Now that I’m grown, I look at all the things the people who love and care about me did to make me a better person, and I also work hard to fill in the gaps they may have overlooked while doing their version of the Lord’s work. That’s why I do what I do, that’s why I do it how I do it. As an adult, I will never not be that same kid from a small town where a lot of people do not get to leave. A kid through the benevolence of The Most High, my ancestors, my loved ones, grew to be a college graduate who travels the country spittin’ Pan-African conscious hip-hop for gang members. The pandemic took away touring, so I’m now functioning as a Hip-Hop educator who teaches an elective middle school class with Humanities Amped that intersects hip-hop culture with social justice themes. I too will pull up on some youth brothers on the corner who may or may not be doing Lord knows what, the difference is I will meet them there, and ask them how they are doing. If the rapport is there, I’ll ask them why they are on this corner, and what I can do to help them get off it.
There’s a rapper named Li’l Baby from Atlanta, GA, known mostly for his autotuned melodic raps about hustling, flossing, and all types of street stories. In the summer of 2020 after Rayshard Brooks was murdered by Atlanta PD there were several protests, some even turned to riots where buildings were vandalized. Baby was so moved by the events that he left his million dollar mansion in the suburbs of Atlanta and started attending the marches & protests. This was the inspiration for his now Grammy nominated song “The Bigger Picture.”

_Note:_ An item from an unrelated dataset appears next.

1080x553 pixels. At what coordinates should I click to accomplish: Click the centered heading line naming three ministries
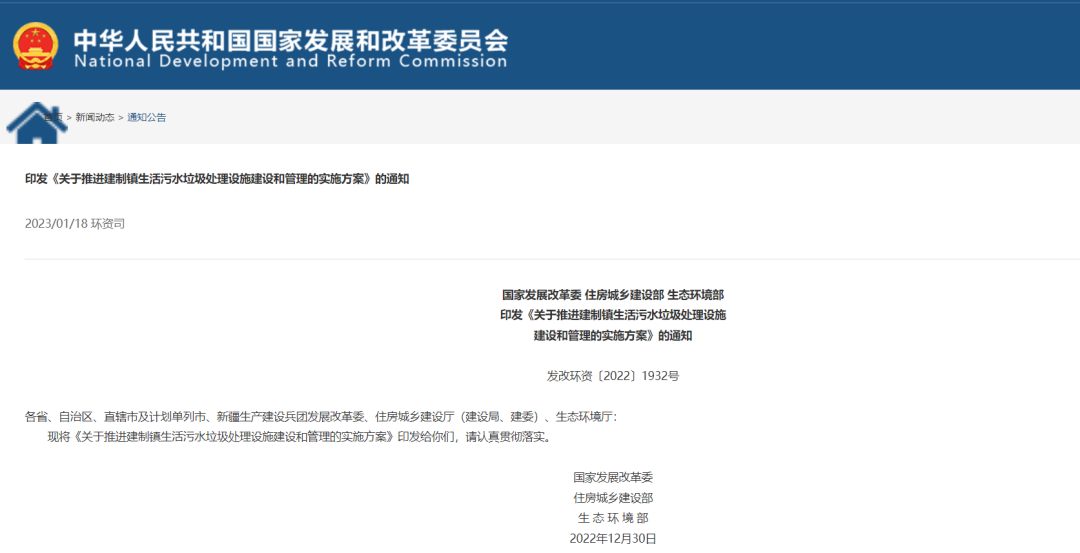coord(612,295)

When I say Hip-Hop, I’m not talking about simply rapping or beats. I’m speaking to the way people think, interact, & express themselves. We can be hip-hop without ever mumbling a rap lyric or tapping our toes to the beat. In our #FreeHipHop class, our beloved community has created a space where we can be us, free of judgement & limitations. We listen, we learn, we love. We praise successes, and support when there’s tragedy. We meet each other where we are. In our beloved community, we put our culture over everything.